Can I collect my judgment without a lawyer?
Of course, you can try. But the other side might not pay it, even if he wanted to, unless a lawyer was involved. He would need to have a release signed by you, and filed with the Court, to prove that it has been paid. You should not sign a release, until the money is actually in your hands. The logistics often require a lawyer.
Yes. There are special rules for different kinds of judgments -- and each should be evaluated separately. When the other side is ordered to make
periodic payments to you, there are special considerations. If you have money damages, there may be different rules and deadlines.
Also, if you are owed CHILD SUPPORT -- the State has an office that will help you collect it, and they can do it more efficiently than many private lawyers.
QUESTIONS A LAWYER MIGHT ASK the "Client to be":
Is Bankruptcy a viable option for your debtor?
(Some people just cannot consider it, for various reasons.)
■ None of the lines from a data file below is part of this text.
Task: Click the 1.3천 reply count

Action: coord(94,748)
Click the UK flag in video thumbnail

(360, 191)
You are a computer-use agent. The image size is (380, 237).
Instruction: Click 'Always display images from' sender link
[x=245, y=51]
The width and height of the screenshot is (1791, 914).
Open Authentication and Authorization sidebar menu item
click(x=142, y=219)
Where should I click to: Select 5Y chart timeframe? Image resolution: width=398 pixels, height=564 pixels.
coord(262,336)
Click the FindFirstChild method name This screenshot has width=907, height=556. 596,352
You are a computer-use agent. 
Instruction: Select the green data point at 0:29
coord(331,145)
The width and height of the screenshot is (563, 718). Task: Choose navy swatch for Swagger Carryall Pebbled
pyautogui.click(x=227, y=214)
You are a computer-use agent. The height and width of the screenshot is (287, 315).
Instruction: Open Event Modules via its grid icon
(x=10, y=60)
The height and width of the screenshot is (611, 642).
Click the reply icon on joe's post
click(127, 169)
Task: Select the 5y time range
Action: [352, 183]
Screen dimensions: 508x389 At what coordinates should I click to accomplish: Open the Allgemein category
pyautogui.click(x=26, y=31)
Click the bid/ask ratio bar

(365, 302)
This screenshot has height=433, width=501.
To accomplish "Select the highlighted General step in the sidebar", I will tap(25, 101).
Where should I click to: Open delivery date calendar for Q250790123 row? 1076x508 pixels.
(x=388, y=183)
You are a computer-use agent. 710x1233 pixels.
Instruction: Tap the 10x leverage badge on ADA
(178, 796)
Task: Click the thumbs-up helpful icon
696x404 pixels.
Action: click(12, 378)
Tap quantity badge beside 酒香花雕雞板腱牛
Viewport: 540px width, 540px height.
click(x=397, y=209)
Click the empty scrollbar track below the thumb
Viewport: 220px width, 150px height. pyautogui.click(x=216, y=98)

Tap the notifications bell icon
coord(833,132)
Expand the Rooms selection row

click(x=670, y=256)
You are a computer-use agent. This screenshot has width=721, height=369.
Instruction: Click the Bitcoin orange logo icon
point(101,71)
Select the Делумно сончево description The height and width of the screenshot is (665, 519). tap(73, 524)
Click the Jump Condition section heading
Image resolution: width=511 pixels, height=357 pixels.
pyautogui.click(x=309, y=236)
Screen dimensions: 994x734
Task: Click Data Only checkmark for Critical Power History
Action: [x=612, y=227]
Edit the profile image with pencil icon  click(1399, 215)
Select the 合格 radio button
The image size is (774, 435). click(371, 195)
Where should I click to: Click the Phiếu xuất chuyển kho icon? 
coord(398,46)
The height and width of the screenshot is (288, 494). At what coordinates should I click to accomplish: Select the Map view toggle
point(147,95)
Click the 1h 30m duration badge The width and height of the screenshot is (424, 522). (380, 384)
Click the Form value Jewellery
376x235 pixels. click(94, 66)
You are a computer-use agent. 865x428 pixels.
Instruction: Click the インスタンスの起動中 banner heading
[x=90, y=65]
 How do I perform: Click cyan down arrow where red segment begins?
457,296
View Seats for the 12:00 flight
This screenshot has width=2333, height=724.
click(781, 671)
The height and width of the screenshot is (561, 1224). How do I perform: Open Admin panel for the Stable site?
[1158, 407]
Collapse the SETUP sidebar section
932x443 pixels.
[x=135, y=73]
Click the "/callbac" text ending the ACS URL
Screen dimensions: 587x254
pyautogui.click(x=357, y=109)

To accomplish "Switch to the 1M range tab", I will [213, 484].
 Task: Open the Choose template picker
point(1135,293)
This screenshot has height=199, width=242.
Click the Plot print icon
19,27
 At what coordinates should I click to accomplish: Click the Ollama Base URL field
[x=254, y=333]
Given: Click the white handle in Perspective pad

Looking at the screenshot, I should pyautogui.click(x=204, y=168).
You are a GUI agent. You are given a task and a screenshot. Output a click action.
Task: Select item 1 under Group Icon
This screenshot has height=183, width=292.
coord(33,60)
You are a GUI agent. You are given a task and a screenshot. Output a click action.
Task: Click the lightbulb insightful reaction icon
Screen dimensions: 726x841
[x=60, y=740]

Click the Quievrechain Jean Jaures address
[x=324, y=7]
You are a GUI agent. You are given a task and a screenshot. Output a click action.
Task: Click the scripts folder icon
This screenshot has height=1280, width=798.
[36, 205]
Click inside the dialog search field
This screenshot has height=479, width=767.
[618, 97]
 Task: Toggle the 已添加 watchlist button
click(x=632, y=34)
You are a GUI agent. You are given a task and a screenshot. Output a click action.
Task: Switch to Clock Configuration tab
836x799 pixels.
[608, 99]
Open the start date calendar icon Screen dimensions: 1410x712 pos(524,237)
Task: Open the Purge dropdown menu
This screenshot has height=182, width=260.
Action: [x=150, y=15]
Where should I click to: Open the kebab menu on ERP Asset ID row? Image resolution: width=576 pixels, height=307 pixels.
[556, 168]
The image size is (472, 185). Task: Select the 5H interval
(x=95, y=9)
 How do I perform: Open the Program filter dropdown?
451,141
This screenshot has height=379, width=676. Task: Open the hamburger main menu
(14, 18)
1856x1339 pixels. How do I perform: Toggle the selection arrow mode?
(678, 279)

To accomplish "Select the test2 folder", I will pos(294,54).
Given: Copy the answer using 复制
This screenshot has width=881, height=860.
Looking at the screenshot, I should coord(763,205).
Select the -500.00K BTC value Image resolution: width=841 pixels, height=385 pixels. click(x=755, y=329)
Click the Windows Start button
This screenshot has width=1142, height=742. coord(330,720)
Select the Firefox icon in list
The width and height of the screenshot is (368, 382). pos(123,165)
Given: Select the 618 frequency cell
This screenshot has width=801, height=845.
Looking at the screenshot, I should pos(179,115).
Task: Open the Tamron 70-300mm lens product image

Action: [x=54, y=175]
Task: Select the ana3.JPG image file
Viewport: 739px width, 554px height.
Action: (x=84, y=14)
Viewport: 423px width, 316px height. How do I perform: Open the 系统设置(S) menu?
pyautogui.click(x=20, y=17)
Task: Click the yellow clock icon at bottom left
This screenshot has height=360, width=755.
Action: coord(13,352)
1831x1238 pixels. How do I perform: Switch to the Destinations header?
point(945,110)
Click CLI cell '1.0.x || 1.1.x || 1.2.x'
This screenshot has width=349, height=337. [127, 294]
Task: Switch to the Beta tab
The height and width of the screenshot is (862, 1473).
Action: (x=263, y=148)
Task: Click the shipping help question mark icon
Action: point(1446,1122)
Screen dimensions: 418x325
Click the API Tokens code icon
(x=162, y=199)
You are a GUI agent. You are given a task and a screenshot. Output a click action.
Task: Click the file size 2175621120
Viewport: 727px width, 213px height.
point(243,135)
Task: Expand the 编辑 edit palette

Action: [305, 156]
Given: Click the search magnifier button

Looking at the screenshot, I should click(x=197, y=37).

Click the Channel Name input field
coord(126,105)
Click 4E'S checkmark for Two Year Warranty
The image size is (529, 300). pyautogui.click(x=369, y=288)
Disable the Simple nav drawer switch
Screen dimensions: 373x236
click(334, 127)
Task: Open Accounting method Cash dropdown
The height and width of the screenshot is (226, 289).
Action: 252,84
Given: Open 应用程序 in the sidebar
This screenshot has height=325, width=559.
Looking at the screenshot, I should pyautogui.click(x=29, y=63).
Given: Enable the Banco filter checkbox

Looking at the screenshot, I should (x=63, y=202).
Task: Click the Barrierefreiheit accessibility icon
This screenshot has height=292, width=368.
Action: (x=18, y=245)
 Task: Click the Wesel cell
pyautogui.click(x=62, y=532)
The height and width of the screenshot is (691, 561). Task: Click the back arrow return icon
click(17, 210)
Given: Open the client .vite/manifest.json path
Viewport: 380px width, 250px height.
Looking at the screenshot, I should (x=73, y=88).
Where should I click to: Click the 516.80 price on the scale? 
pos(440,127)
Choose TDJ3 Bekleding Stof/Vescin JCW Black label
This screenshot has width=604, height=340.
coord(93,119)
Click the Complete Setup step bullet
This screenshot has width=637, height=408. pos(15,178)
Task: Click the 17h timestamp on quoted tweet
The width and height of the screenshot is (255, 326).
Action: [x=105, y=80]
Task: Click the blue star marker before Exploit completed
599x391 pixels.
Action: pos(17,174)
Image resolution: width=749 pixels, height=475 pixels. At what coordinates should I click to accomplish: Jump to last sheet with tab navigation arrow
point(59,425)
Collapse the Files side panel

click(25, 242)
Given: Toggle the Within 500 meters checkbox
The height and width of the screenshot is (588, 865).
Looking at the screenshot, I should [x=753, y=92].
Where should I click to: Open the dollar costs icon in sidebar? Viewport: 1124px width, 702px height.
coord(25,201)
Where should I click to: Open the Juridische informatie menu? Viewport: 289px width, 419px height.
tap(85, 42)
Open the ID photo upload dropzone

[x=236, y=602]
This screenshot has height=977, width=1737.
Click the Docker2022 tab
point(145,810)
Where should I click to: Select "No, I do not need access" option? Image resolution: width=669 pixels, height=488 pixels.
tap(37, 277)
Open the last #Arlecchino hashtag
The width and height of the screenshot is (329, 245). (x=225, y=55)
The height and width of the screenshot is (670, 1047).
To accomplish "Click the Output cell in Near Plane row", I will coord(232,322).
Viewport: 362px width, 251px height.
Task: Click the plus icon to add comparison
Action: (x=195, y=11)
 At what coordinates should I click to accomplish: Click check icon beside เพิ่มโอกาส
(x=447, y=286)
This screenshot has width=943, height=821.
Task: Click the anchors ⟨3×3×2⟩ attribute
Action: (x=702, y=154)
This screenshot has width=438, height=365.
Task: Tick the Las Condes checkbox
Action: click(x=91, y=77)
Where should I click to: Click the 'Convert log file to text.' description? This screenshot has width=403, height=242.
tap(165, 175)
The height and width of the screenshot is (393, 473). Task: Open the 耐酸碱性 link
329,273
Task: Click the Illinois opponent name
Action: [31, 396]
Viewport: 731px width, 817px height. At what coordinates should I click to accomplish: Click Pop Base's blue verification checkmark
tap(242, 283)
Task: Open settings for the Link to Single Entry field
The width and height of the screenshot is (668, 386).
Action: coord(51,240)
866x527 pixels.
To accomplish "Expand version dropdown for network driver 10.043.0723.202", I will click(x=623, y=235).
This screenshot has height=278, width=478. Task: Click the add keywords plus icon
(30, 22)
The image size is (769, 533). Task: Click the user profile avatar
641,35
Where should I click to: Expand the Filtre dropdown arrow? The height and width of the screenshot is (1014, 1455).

Is the amount of the judgment worth the time, money and effort you will spend collecting?
(Some approaches are more time consuming and expensive than others. Sometimes, if the debtor won't disappear, you can just 'let things sit' -- as long as your time limits don't expire.)
Do you know enough about the debtor to keep track of him and his assets through the years it may take to wait for full collection?
(You must NOT "stalk" him, or invade his privacy -- but it may be good to let him know you are watching and waiting. Your goal is to make it easier and more comfortable for the debtor to pay you than not to pay. But federal and state law place restrictions on certain activities regarding collections.)
Is there some time in the future that you would be more likely to collect this judgment with less effort?
(For example, if your debtor
forgets he owes the money, he may get "sloppy" about hiding his assets.)
CHECKLIST -- What you will need to know to collect your judgment --
Date of your Judgment: _____________ Amount of your Judgment: $__________________
Name of your case: ________________________
Court and Case Number Have you paid your trial lawyer? (yes/no)
(If not, that lawyer will have a lien on your judgment, under Missouri law.)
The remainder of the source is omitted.